Edwin Macharia, Kenya
Recently named a Young Global Leader, class of 2015 by the World Economic Forum, Edwin Macharia came to prominence in his role as Director of Agriculture with the Clinton Foundation where he led partnership-building and operations in agriculture for a $100Million USD initiative focused on effecting holistic development at the grassroot-levels. Currently a partner at Dalberg, based in Nairobi, Kenya, Macharia advises developing countries’ governments, international organizations, and corporations among others on a range of issues including strategy, operational optimization, and program execution.
NJ Ayuk, Equatorial Guinea
NJ Ayuk, managing partner at Centurion LLP, a law firm which advises the government of Equatorial Guinea on oil and gas deals and contracts, launched his firm back in 2009 with two other lawyers.
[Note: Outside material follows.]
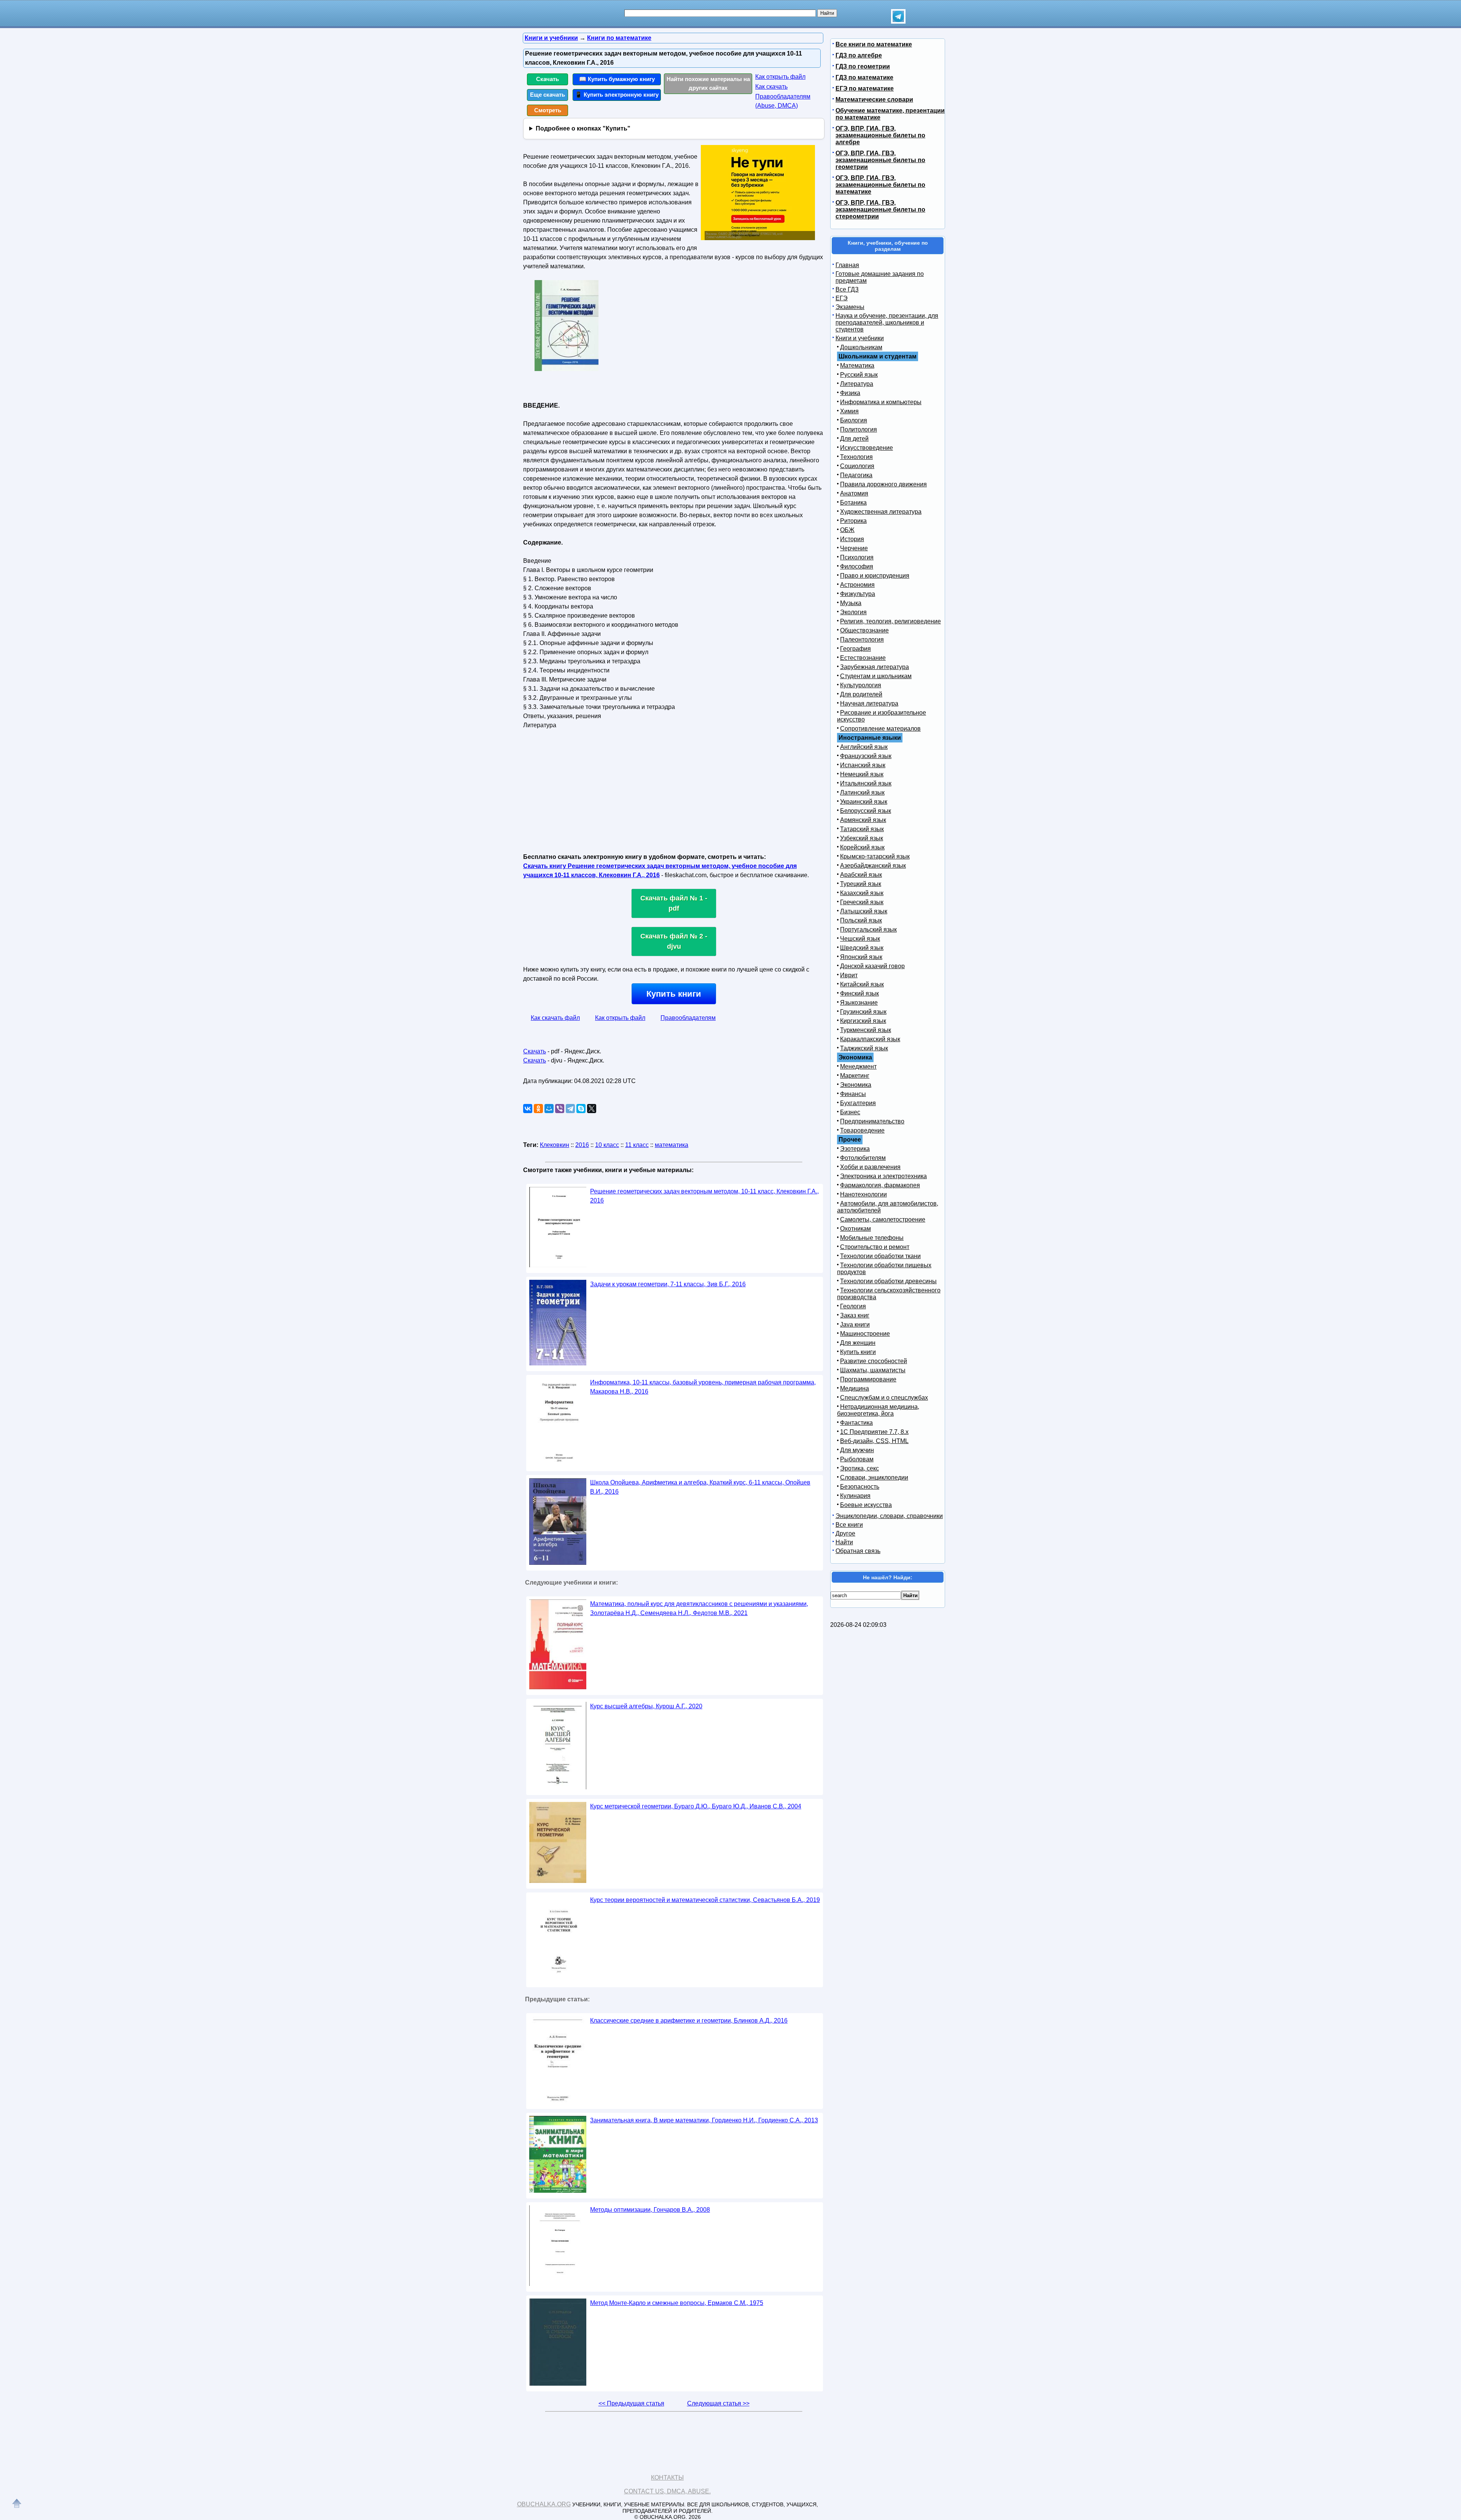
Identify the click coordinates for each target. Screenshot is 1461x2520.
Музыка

The U.S-educated attorney (J.D and M.B.A) was motivated by the tremendous market potential of international businesses and investors interested in doing business on the continent, especially in the energy sector. Under Ayuk’s exceptional leadership, Centurion grew from just two employees to 35 employees and became the largest law firm in Equatorial Guinea. Centurion is said to have signed the highest number of oil and gas deals in Africa. From working as a housekeeper at a hotel and as a server at a fast food restaurant in Germany at the age of 16-years, today Ayuk is one of the continent’s leading African oil and gas lawyer.
Mbwana Alliy, Tanzania
Mention venture capital, technology in Africa and invariably the name Mbwana Alliy comes up. Alliy is the founder and managing partner of Savannah Fund, an Africa-focused technology venture capital that runs both an accelerator and a venture fund that ranges from $25,000 to $500,000 USD in seed capital for early stage high growth technology (mobile and web) startups in sub-Saharan Africa. Alliy is a well-respected in the tech community in Africa; “Through Savannah Fund Alliy has given African startups a real chance. Not only did Savannah Fund invest in us, they also enable us to get to Silicon Valley,” wrote Rodgers Muhadi of Card Planet.
Moustapha Ben Barka, Mali
One of Mali’s emerging political leaders, Moustapha Ben Barka was recently named Deputy Secretary General in the Office of the President of the Republic of Mali. Recently named a Young Global Leader, class of 2015 by the World Economic Forum, Barka mostly recently served in the Government of Mali as Deputy Minister of Economy and Finance where he was in charge of investment and promotion of the private sector. Prior, he served as Minister of Industry and Investment Promotion.